The Open Network for Digital Commerce crossed one crore daily orders this week, the network confirmed on Tuesday — a tenfold rise in eighteen months, and the threshold its architects privately identified, back when scepticism was the consensus position, as the point where network effects stop needing subsidy.
The composition of the crore tells the adoption story. Food delivery and urban mobility, the categories that seeded the network when the incumbent duopolies declined to join, still contribute half the volume — but the growth engine has shifted to grocery and general merchandise, where the network's seller base looks like nothing the platform era built: 1.4 million sellers, seventy percent from beyond the top-twenty cities, most of them businesses that no marketplace had ever onboarded because no marketplace's economics could afford to.
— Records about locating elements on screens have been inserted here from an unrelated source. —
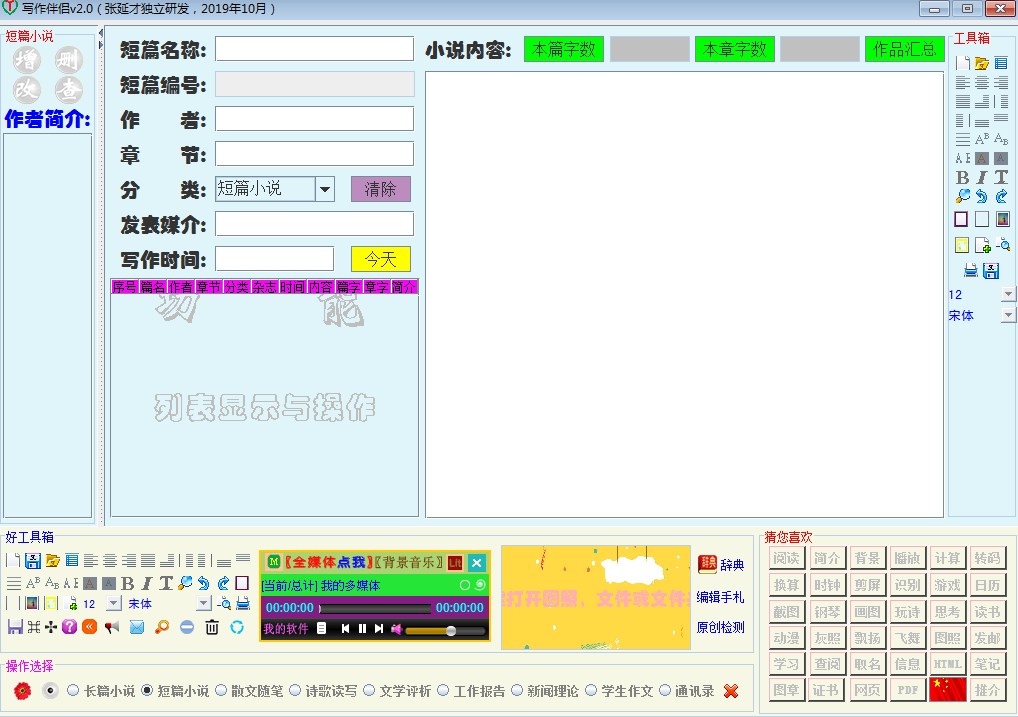The image size is (1018, 717).
Task: Select the 散文随笔 radio option
Action: 223,690
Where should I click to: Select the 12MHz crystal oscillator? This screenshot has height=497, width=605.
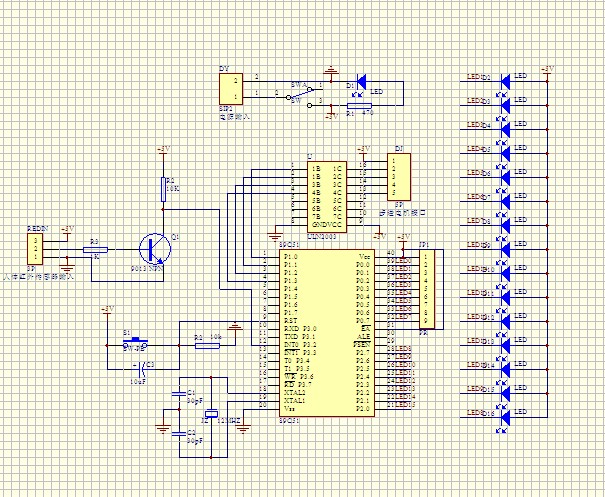click(211, 414)
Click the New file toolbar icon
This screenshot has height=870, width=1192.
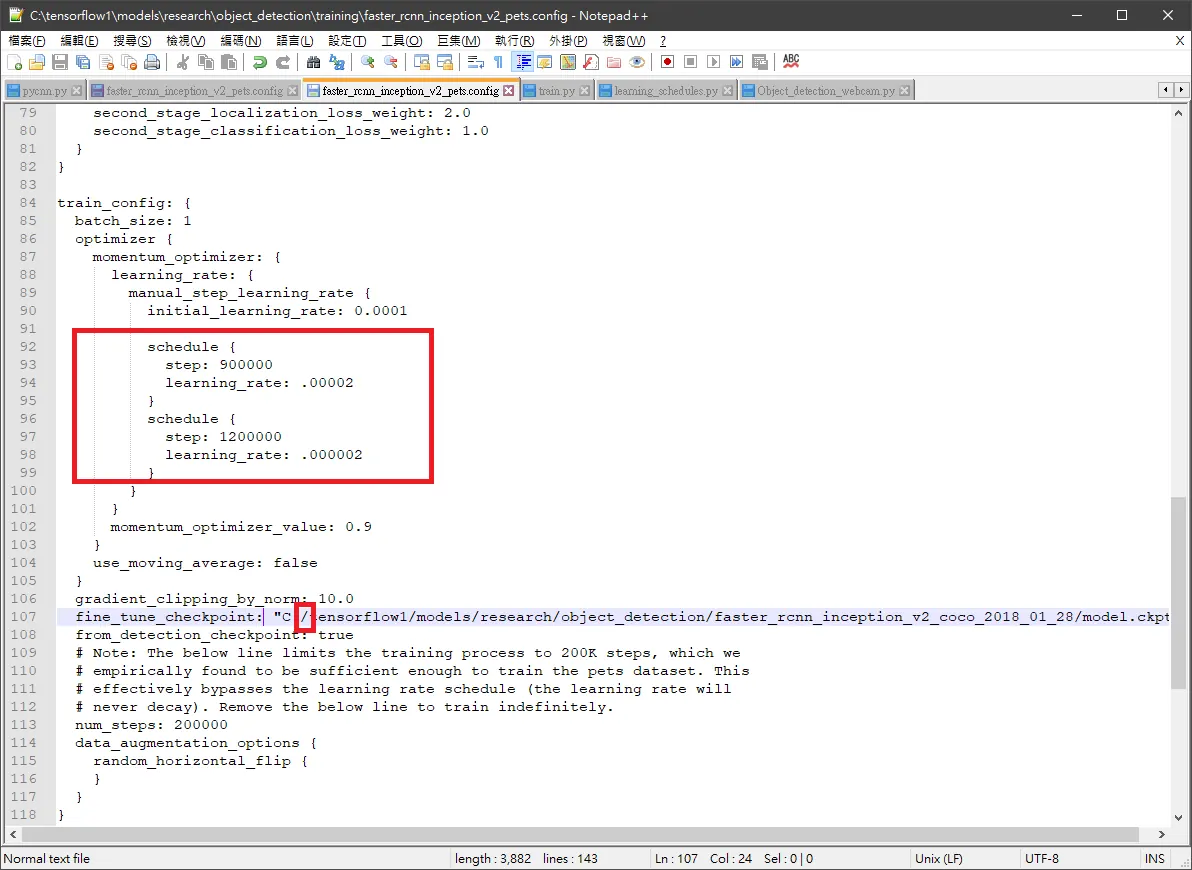14,62
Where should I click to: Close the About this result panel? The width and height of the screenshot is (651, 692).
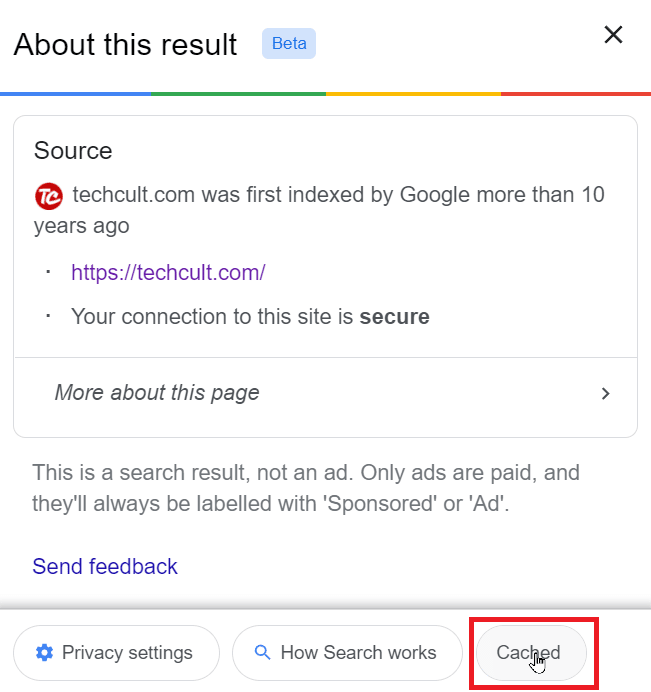613,34
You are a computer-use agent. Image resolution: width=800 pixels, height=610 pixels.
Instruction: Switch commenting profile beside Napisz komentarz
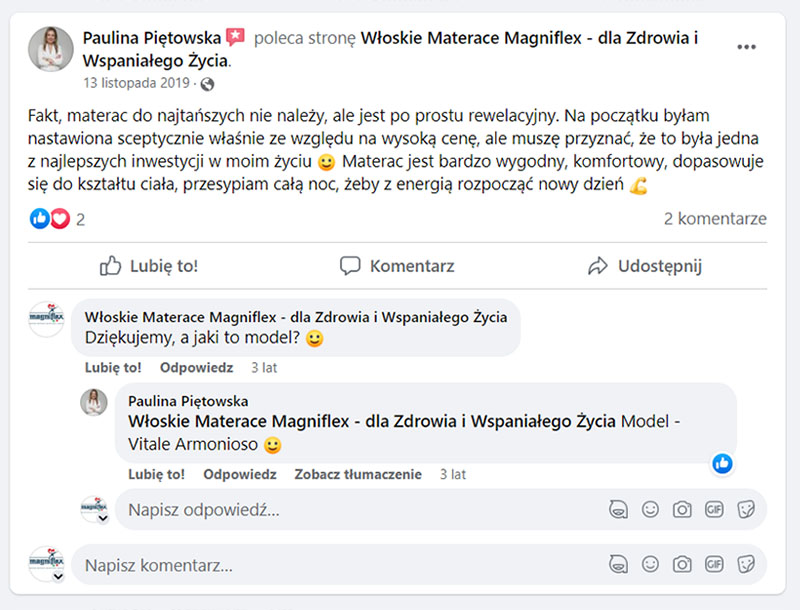58,577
That long tail is the network's thesis vindicated. ONDC's architecture — unbundling the buyer app from the seller app from logistics, with an open protocol where any node can transact with any other — was designed to collapse the onboarding and commission economics that kept small commerce offline. Network-wide commission averages run at a third of platform-era norms, and the buyer-side apps span banks, telcos and micro-entrepreneur super-apps that brought their own user bases rather than buying them.
The incumbents' posture has evolved from boycott to hedge. One of the two large marketplaces now runs a buyer-side pilot; the food-delivery duopoly, whose margins the network's restaurant-side economics most directly threaten, has responded with commission cuts in the sixty cities where ONDC's food volumes are thickest — the competitive dividend the network's designers always argued mattered more than its own market share.
The problems that come with scale have arrived on schedule. Grievance-resolution timelines degraded through the spring before the network council imposed service-level penalties in May. Logistics quality across the open network remains uneven in exactly the geographies where the seller growth is fastest. And the network's financing — transaction fees switched on last year at rates designed for sustainability rather than surplus — still leaves it dependent on institutional capital for the build-out ahead.
The comparison the milestone invites is the one the network was named for. UPI crossed its own crore-a-day threshold in 2017 to a commentary still asking what it was for; it now clears that volume before breakfast. Open networks in India have a pattern: mocked, then measured, then infrastructural. ONDC has completed the second stage.